Your objective ▸ The copy you produce must repeat each record exactly and contain no pictures.
=== Provided data ===
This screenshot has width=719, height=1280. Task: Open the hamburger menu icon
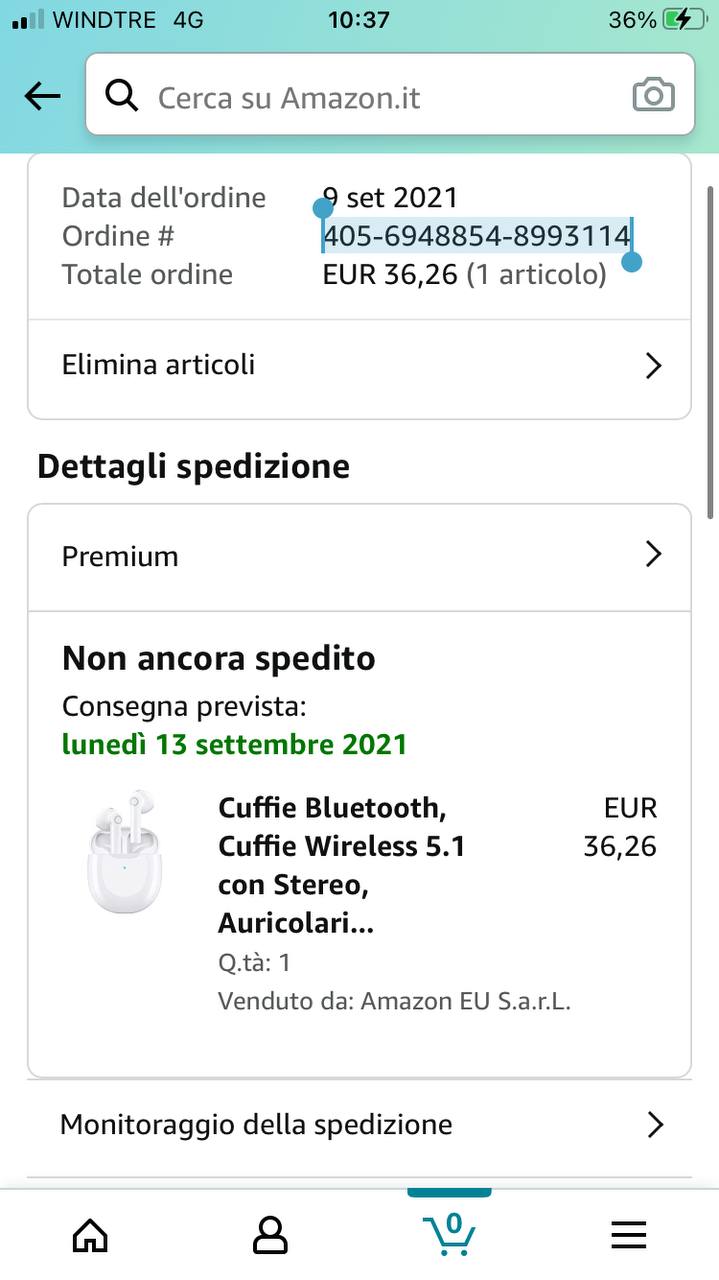[x=629, y=1236]
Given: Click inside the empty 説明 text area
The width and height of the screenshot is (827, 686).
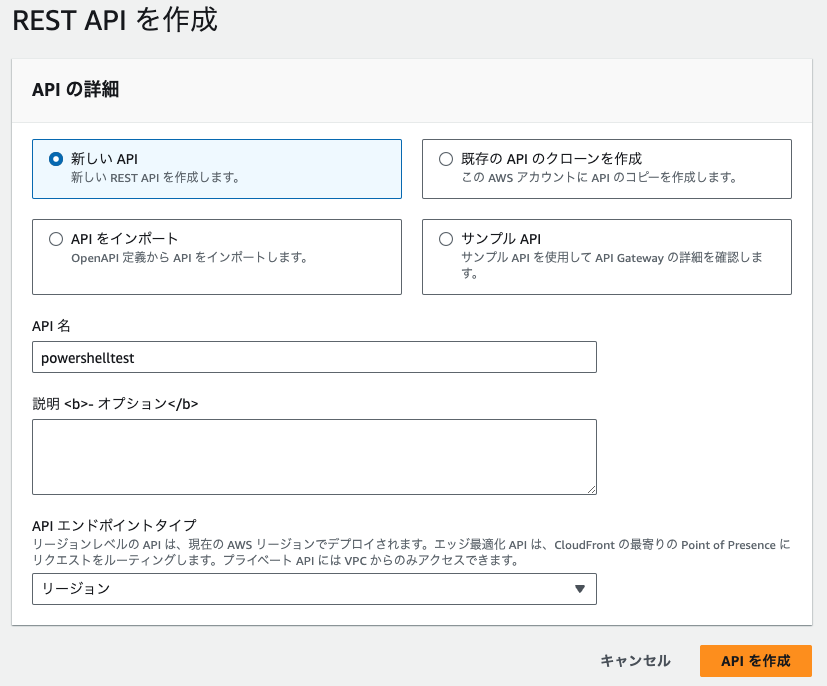Looking at the screenshot, I should (314, 457).
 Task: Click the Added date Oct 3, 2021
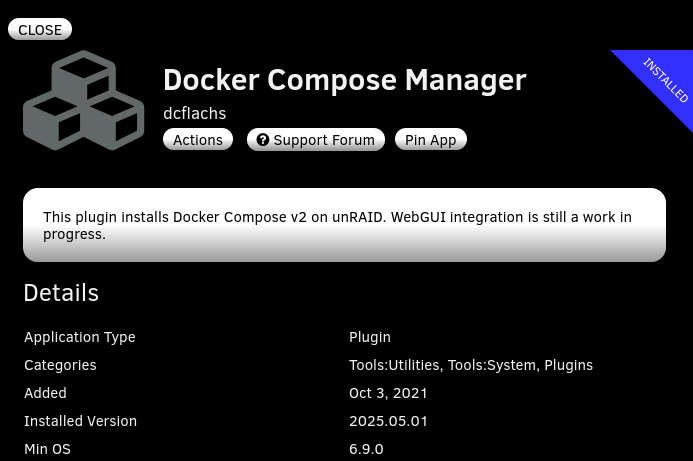pos(388,393)
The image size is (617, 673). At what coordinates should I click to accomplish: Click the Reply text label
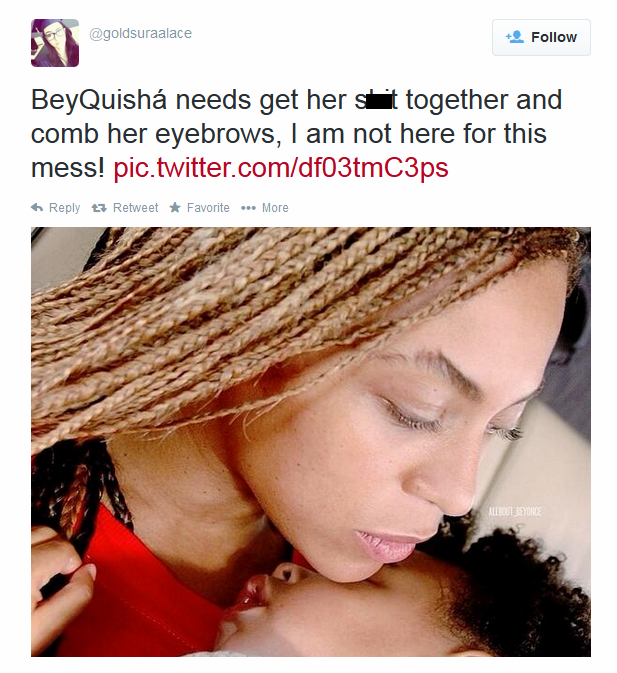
===
Result for this exercise ▸
This screenshot has width=719, height=1280. Task: Open the hamburger menu icon
[x=629, y=1236]
Given: Click inside the empty 説明 text area
The width and height of the screenshot is (827, 686).
Looking at the screenshot, I should (314, 457).
 Task: Click the Added date Oct 3, 2021
pos(388,393)
The image size is (617, 673). At what coordinates should I click to accomplish: Click the Reply text label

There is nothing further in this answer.